WASHINGTON (Reuters) - The Supreme Court on Monday declined to weigh whether poker is a contest of skill or luck, meaning people can still be prosecuted under federal law for organizing games.
The court said it would not hear an appeal filed by Lawrence DiCristina, who was convicted under the law, the Illegal Gambling Business Act, for running games of “Texas Hold ‘Em” at a warehouse in Staten Island, New York, which he publicized by text message and word of mouth.
Poker advocates say the government has stacked the deck by using a law aimed at targeting organized crime to punish people organizing small-stakes games. They point out poker should not be covered by the law in part because it is a game of skill rather than a game of chance. In the law, the definition of gambling mentions only games of chance, DiCristina’s supporters say.

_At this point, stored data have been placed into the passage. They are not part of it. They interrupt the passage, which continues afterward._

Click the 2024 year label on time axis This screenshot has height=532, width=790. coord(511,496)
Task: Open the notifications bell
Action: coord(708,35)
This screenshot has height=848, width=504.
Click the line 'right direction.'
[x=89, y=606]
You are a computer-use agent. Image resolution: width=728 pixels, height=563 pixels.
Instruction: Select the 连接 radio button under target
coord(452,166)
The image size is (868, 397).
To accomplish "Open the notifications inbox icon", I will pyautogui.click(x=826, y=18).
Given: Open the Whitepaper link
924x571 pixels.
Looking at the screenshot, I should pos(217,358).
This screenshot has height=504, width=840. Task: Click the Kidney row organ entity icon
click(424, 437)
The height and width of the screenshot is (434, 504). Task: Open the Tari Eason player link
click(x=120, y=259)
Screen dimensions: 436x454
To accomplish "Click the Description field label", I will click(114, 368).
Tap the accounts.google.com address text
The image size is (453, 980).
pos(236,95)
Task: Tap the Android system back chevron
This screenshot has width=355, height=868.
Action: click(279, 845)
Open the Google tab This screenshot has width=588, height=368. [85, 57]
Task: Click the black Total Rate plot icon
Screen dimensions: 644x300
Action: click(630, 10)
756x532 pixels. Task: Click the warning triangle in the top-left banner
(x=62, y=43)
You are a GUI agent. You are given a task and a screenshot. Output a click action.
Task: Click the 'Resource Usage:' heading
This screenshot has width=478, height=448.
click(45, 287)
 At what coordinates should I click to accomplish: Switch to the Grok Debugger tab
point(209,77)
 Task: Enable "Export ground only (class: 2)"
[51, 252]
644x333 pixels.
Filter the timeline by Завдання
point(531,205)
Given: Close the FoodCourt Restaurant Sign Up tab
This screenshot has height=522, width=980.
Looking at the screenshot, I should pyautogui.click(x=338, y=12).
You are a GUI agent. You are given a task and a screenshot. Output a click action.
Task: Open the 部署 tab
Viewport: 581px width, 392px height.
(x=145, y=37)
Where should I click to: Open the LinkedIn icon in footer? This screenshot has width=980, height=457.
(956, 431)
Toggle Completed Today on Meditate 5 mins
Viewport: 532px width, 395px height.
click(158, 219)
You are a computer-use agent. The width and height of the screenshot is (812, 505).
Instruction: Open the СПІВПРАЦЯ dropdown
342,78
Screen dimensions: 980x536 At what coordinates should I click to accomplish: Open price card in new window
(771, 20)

In August, the 2nd U.S. Circuit Court of Appeals in New York reversed a district court decision from 2012 that said DiCristina could not be prosecuted because “Texas Hold ‘Em” was a game of skill. The appeals court accepted that poker is a game of skill but said DiCristina could still be prosecuted.
The law was enacted in 1970 to combat organized crime. The law makes it illegal to run a gambling business that violates a state’s laws and either earns more than $2,000 a day or remains in operation for more than 30 days.
In his August 2012 ruling, U.S. District Judge Jack Weinstein in Brooklyn said the statute was ambiguous as to what gambling it covered and that “Texas Hold ‘Em” - as a game of skill - was not covered by the anti-gambling law.
DiCristina faces a maximum sentence of 10 years in prison.
The case is DiCristina v. United States, 13-564.